EXERCISE OBJECTIVE: Please report each line of the data below that contains "agent".

SOURCE DATA:
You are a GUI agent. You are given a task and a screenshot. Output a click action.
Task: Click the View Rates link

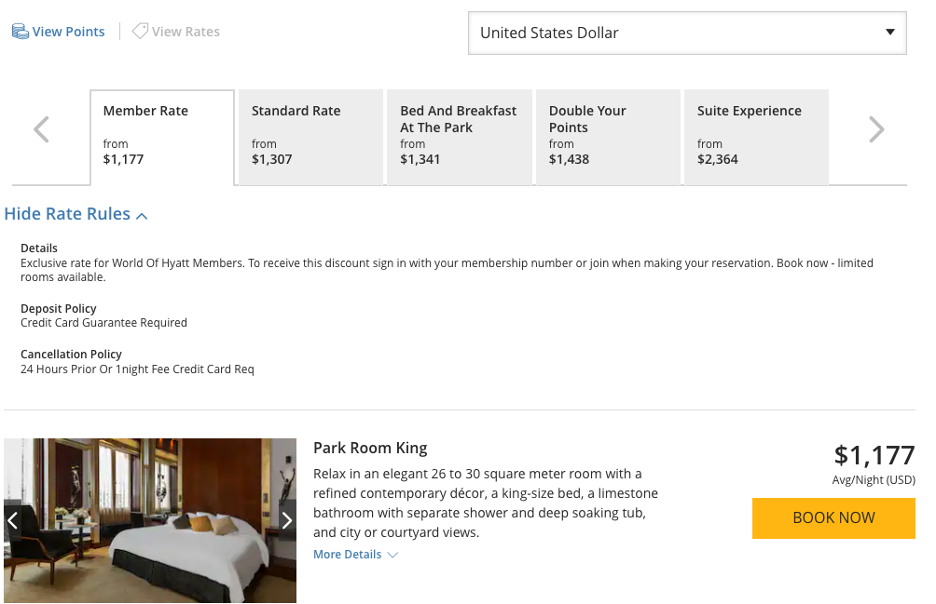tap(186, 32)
* * *
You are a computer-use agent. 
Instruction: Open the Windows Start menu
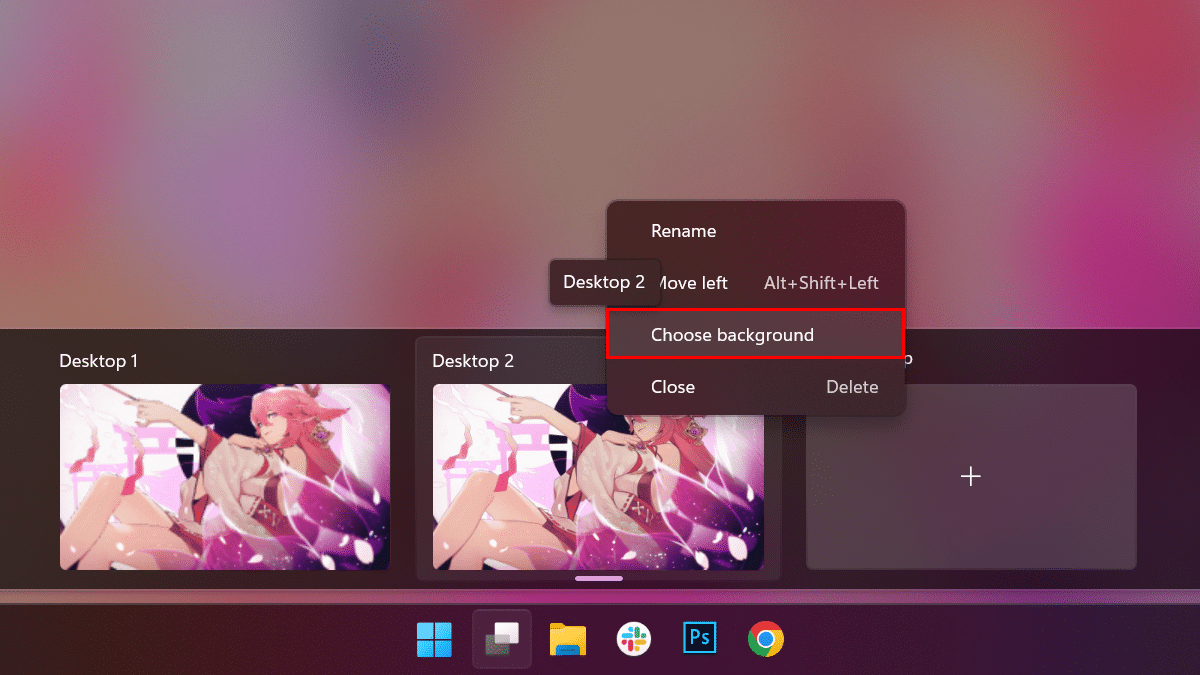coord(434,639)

WRITTEN SOLUTION:
You are a GUI agent. You are given a task and a screenshot. Output a click action.
You are a computer-use agent. 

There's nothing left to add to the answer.